Exercise instructions
List every line of the listing below that contains the string "screenshot", matching case exactly.

++++

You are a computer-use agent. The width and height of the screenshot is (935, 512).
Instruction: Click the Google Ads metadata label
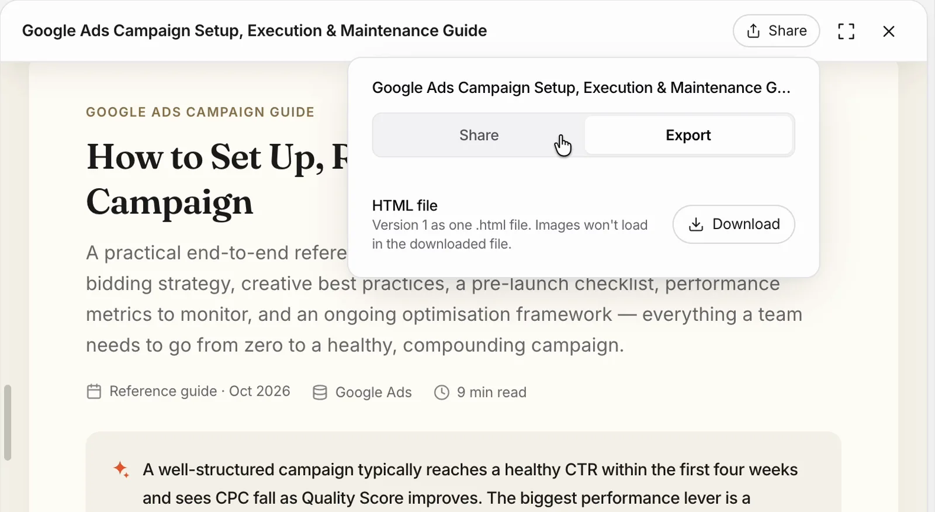[373, 392]

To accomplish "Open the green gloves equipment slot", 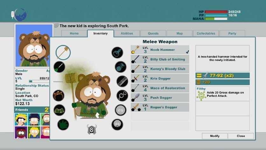I will pos(63,124).
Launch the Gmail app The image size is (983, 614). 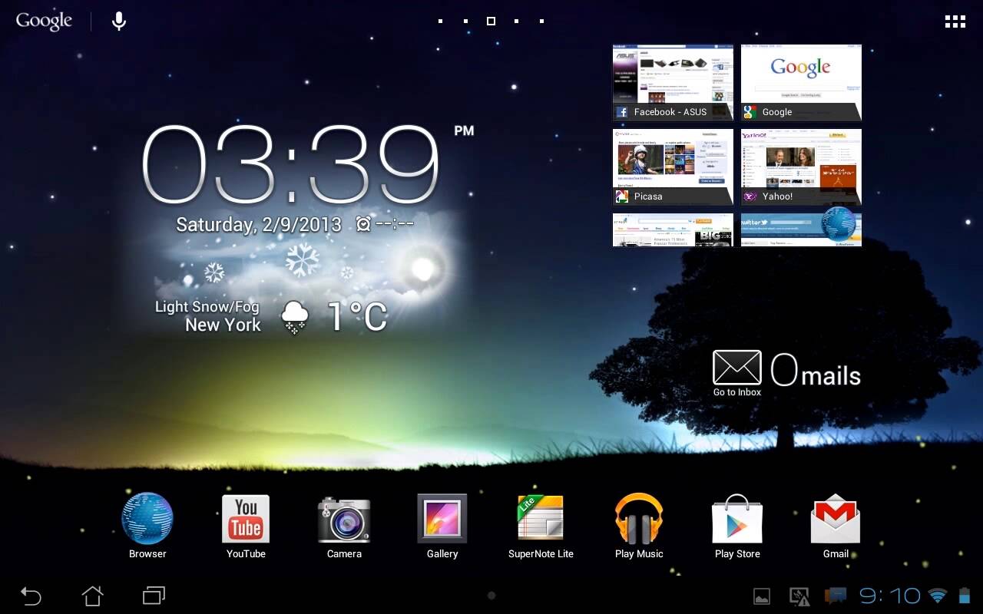pos(836,520)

++++

Solution to this exercise
You are a computer-use agent. The width and height of the screenshot is (935, 512).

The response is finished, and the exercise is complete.